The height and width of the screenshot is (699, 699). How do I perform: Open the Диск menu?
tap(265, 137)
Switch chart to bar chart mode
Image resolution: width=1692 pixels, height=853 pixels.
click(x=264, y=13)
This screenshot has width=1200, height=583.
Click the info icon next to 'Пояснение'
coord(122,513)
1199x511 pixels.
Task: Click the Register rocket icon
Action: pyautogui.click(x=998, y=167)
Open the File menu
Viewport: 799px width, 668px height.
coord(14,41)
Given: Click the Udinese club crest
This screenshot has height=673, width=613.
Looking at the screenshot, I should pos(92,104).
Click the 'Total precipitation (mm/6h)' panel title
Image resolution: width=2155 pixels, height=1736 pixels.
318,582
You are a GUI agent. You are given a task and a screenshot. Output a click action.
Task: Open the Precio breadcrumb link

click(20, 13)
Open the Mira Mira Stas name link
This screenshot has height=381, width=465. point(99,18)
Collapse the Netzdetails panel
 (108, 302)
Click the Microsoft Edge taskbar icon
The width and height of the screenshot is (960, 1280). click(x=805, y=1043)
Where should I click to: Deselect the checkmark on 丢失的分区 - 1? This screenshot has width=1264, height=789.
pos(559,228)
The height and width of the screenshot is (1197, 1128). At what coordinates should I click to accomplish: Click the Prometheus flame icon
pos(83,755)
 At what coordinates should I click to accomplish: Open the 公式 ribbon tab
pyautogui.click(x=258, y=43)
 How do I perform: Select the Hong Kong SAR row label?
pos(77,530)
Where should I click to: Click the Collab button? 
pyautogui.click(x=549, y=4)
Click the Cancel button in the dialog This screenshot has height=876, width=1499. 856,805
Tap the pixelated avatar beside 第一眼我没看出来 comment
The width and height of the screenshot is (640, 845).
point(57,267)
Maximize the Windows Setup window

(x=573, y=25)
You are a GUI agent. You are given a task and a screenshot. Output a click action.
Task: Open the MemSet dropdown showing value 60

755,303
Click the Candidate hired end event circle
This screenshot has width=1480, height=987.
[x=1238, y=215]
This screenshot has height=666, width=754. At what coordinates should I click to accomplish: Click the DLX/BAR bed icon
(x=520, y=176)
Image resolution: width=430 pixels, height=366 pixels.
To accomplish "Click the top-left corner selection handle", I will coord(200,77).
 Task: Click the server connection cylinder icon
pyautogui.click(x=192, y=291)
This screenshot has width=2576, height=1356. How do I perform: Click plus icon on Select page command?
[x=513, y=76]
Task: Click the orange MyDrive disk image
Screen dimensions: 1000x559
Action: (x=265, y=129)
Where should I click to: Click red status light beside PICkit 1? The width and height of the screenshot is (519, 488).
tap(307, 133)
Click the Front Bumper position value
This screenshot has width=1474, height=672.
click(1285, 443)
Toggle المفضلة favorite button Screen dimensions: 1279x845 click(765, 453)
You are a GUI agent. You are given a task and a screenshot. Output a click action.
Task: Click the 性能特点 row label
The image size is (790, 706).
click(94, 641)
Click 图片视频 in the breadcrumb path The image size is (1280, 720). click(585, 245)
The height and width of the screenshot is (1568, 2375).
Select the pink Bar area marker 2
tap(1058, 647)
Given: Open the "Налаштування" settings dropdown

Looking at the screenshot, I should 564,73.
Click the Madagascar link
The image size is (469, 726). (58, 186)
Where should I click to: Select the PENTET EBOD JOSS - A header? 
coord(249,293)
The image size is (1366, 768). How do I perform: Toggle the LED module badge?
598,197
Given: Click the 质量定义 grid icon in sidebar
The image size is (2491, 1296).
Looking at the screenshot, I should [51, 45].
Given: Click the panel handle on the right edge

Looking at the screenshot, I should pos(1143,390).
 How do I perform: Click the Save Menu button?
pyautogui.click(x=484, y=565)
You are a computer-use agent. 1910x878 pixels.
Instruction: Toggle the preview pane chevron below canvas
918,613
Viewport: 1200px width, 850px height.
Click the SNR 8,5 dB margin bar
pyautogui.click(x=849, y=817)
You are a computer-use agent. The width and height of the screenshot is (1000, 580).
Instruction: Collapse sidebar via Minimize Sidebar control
☆ ☆ ☆ ☆
# Problem description
List the records above from their first line through the line containing "Looking at the screenshot, I should pos(92,104)." as a JSON array of strings, one string per line and no blank lines.

# Answer to this exercise
[
  "The height and width of the screenshot is (699, 699). How do I perform: Open the Диск menu?",
  "tap(265, 137)",
  "Switch chart to bar chart mode",
  "Image resolution: width=1692 pixels, height=853 pixels.",
  "click(x=264, y=13)",
  "This screenshot has width=1200, height=583.",
  "Click the info icon next to 'Пояснение'",
  "coord(122,513)",
  "1199x511 pixels.",
  "Task: Click the Register rocket icon",
  "Action: pyautogui.click(x=998, y=167)",
  "Open the File menu",
  "Viewport: 799px width, 668px height.",
  "coord(14,41)",
  "Given: Click the Udinese club crest",
  "This screenshot has height=673, width=613.",
  "Looking at the screenshot, I should pos(92,104)."
]